“We earn as much now from packaging mortgages as before we launched fees-free packaging, so that shows you the proposition has worked,” says Brilliant Solutions managing director Matthew Arena.
“Others in the market are more transactional, that’s why they have to charge a fee because brokers aren’t doing that much packaged business. We’re in the fortunate position where we can value that broker relationship over time.
“It takes a long time for that to build up and have that impact on the bottom line but that’s starting to work,” he says.
Perhaps the biggest surprise was hesitancy among brokers who Arena says were interested but cautious and expecting a fee to “come out of the woodwork” at some point.
But the change in policy has seen two significant shifts within the business and how brokers are using the firm.
“One is with packager exclusive deals where brokers may not have a strong relationship with the packager, they just use them because they have to,” Arena continues.
“Now they are seeing our fee-free offering, they use us and then they start asking questions, get to know us and so we’re starting to see more activity on the packager exclusives.
“And the other change is with buy to let, but not necessarily packaged enquiries.
“Because of all the changes in that sector and with our fee-free deal, brokers have the comfort to talk to us and feel they are not going to be sold a packaged solution. That is very positive,” he adds.
No customer interaction
It’s at this point in explaining how the firm has developed and operates its packaging proposition that Arena makes a slightly surprising admission.
“We don’t expect to deal with the customer at any stage in the process,” he says.
“Wherever possible we like to support the broker – that’s what our business is built on. We look at the component that we are better at managing, where we’re able to help them and we don’t specialise in direct to customer engagement.
“Those skills are what brokers are all about, so we go back to the broker with the information, we engage with the broker to do their job better,” he adds.
This is something of a contrast to much of the master broker market evolution.
In recent years it has become more customer-centric as firms are increasingly taking on the task of ‘borrowing’ customers from brokers to service them for specific deals and transactions.
So how does Arena see the master broker sector developing? One concern raised within the specialist sector especially is that distribution is too centralised among just a few key firms and packagers.
While Arena understands where this issue comes from, he believes the cause and main place for concern is further up the chain.
“The distribution market for mortgages is skewed,” he says.
“Looking at the prime sector there are a tiny number of businesses that control a huge swathe of intermediary mortgage distribution – that’s not right, there’s no reason for it, there’s no basis for it.
“Often people point the finger at the specialist sector, but that level of control is not right.”
He also targets networks for putting too many boundaries around their authorised representative (AR) brokers.
“The big thing for me is the networks restricting ARs from accessing a mortgage club, a packager, a second charge broker and it’s done for no other reason than to control distribution to extract more profit from it,” he continues.

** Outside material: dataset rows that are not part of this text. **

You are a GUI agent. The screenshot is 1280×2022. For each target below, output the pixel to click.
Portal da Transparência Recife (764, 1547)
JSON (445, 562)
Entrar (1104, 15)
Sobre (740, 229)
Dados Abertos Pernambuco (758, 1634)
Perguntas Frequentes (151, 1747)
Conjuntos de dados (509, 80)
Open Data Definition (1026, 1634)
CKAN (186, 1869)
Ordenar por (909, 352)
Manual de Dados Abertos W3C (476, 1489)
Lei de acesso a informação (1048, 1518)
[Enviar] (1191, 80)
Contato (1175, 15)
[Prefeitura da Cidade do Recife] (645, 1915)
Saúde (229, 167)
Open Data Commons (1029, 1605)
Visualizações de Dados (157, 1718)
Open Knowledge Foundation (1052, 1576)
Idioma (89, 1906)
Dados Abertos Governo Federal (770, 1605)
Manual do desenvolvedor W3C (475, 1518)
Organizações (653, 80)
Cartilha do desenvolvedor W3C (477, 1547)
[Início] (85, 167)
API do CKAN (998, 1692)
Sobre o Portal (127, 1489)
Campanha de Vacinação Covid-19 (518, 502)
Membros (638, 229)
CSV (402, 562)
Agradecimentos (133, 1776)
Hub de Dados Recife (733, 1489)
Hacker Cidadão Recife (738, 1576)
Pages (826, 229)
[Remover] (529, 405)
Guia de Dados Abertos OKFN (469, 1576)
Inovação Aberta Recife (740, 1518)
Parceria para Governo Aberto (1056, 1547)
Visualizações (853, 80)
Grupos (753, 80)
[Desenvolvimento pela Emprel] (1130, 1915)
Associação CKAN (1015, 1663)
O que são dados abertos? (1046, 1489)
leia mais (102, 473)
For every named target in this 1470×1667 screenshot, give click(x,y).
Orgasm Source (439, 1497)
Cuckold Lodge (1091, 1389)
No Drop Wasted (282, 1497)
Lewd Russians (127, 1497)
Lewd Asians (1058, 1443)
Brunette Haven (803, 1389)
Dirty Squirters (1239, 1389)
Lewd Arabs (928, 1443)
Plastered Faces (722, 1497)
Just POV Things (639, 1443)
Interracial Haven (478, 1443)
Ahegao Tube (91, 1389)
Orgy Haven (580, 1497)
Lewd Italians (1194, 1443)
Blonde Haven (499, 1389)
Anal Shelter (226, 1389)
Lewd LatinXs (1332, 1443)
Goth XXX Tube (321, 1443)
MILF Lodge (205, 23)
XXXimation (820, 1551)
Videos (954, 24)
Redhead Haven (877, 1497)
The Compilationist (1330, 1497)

“And it’s to the detriment of customers and brokers.
“They will always say there’s a get out jail free card to go off panel, but the reality is these brokers aren’t aware of what’s available off panel. They’re not given the opportunity to research that space,” he adds.
Arena accepts there are some aggregation problems within the specialist market where there are a limited number of distributors that have a strong presence.
“That’s not necessarily good,” he admits, “but if we tackle the fundamental problem that not all brokers in the land are free to choose what’s best for the customer in terms of distribution channel or access to product, then that solves itself as competition takes place in a free and fair world.
“In that situation the business with the best proposition for that broker at that point in time will win out.”
With much debate and controversy around master broker fees in the second charge sector, Brilliant has also taken a transparent approach here – charging a flat fee of £695 for all cases.
Again, this is done under the same premise to provide an opening to work with brokers in the future.
“It’s a very low margin for the work involved and the broker keeps absolutely everything else,” Arena continues.
“I’m not one for scaremongering about fees – if brokers do their due diligence they will know what’s out there and they will pick and choose, but a flat fee of £695 is more than competitive.”
This sector has been one of the most turbulent in the last year, particularly for lenders, and Arena sees this moving into the distribution side too.
“There are a lot of changes going on in the second charge market but it’s not just lenders, I think certain large brokers have been targeted to change their practices too,” he says.
“A lot of second charge, bridging and commercial brokerages are still working on pre-FCA business models with incentives for staff and so on and that’s got to stop.
“As I understand it that’s being looked into at the moment and I am aware that the lenders have been in touch with the regulator,” he adds.
All plugged in
Finally, Arena addresses the movement of technology into the market.
This is one of the key strands which he believes will mean Brilliant can add scale efficiencies to its current operations with an application programming interface (API) ready platform.
However, while there is interest from lenders this may take time due to the costs involved.
“The scale of the task is significant for any business,” he says.
“When you deal in the prime, specialist, packaging, bridging, seconds and commercial markets that is a fantastic opportunity and it won’t be long before they are all plugged in.
“But there’s a huge cost resource involved in working with that before the market is ready for it and we’re at that stage where it’s great to see but the market isn’t quite ready for the benefits it brings yet. But it’s just a matter of time,” he concludes.